_EXTRACT PROVIDED_
****
We must match this with the experience of daily life, where hard necessity has a way of bending ideals. We have to go to school; we have to make a living; we have problems to solve; people and things demand our attention and consume our energy; daily routines clutter up our lives, sap our ambition, and erode our spontaneity. Frustration is the devil's own way of catching at our heels to trip us into the mire of despair. Reluctantly, in spite of personal preference and desire, we are forced to meet the necessities of life through hard work.
The ideals of doctrine and the necessities of daily living seem worlds apart. They seem unrelated and at times even divisive. Ideals tend to make us think too much. We think we might be contented and satisfied with things as they are if only we did not know so much! We long for carefree states of primitive ignorance. We think our minds could be absorbed and satisfied by the necessities and pleasures of natural life if we were free from conscience. If only we could choose our own work in life; if only we could select what talents we think we need; if only we could control the circumstances of our lives - then, we suppose, we might more readily accept the ideals of doctrine. How can we apply the doctrine of use to our own lives when we are not sure what our use is? We often sincerely doubt that the work we do has any relation whatever to our eternal use in heaven.
Fortunately, the teachings of the Heavenly Doctrine are not as far away from such thinking as might be supposed. The Lord rules the world of hard necessity as well as the world of ideals, and He rules them for our eternal good. The Lord comes to us in His Word and offers us help - direct and immediate help in facing the problems of daily life. He provides us with a sense of values which frees us from needless worry and doubt. He opens our eyes to what is eternally true so that the frustrations of the moment can be seen as trivial and inconsequential. He warms our hearts in the midst of seeming adversity. He gives us the power and strength to go on when our difficulties seem insurmountable. But He can only provide this help if we learn to see things in His light, in the perspective of eternity. And He can only make this help felt insofar as we are willing to acquire those spiritual qualities of character which can grow when we make the effort to apply the ideals of religion to life.
In the New Church we sometimes get the impression that our natural occupations - being a housewife, a businessman, or a mechanic - are not our use. Our uses, we feel, are remote and perhaps unrelated to our everyday activities. We may even entertain the idea that our natural occupations are only incidental to the performance of uses. But is this what the Heavenly Doctrine teaches? Does the Heavenly Doctrine speak of use as something apart from occupation? How closely are these two things - daily work and use - related?
The overwhelming evidence of the Heavenly Doctrine, as we read it, teaches that occupation and use are inseparably linked together. Our natural occupations are an essential means whereby we become forms of use. Doing work honestly, justly, and faithfully, day by day, is the ordained way in which our minds are reformed and regenerated and thus opened to receive use from the Lord. In our daily occupations we are protected from wandering lusts which infest the idle. And in our daily work we can perform those essential acts of charity toward the neighbor which are the ultimates and essence of heaven.
****
_DATA_
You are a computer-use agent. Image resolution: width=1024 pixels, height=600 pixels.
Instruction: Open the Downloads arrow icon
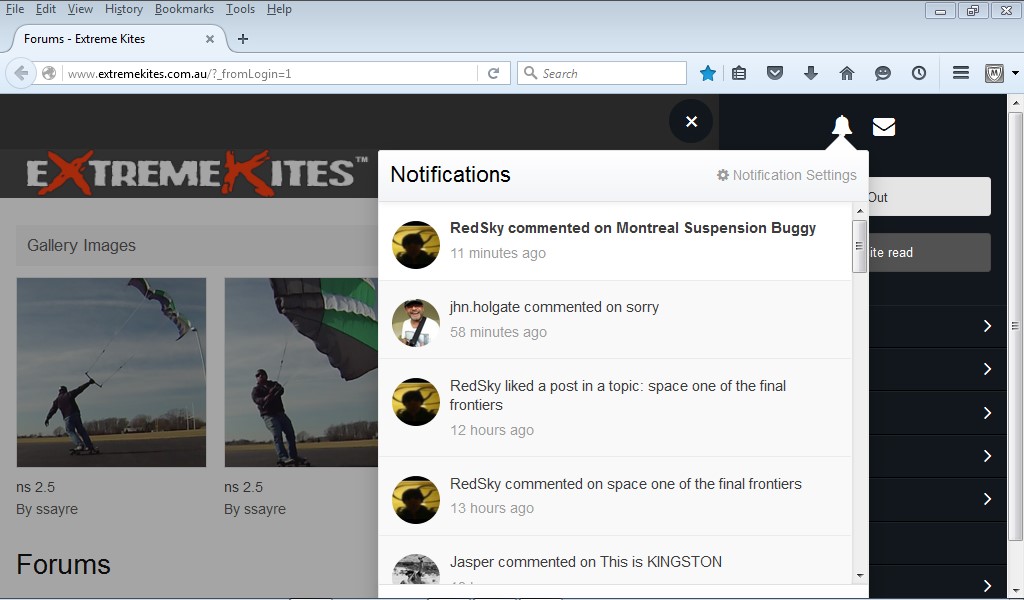pyautogui.click(x=811, y=73)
****
_COMPLETE THE FOLLOWING_
- a) In the passage on daily work and use, what protects us from the wandering lusts that infest the idle?
- b) Please carry the passage on daily work and use forward from its final sentence.
The material placed after the passage comes from an unrelated source.

_WRITTEN RESPONSES_
- a) Our daily occupations protect us from them.

- b)
That use is directly related to occupation, to the very offices and employments of life, is clear from the following teachings of the Heavenly Doctrine: "Use is to discharge one's office rightly, faithfully, sincerely, and justly" (Divine Love xi). "Uses are everyone's, performing offices prudently according to the quality of each person" (Arcana Coelestia 7038). "When a person sincerely, justly, and faithfully does the work that belongs to his office or employment, from affection and its delight, he is continually in the good of use" (Charity 158). And further from the same number:
Every person who looks to the Lord and shuns evils as sins, if he sincerely, justly, and faithfully does the work of his office and employment, becomes a form of charity. And the goods that he does are the goods of use which he does every day, and which when he is not doing, he thinks of doing. There is an interior affection which inwardly remains and desires it.... Otherwise he cannot become a form, that is, a receptacle of charity.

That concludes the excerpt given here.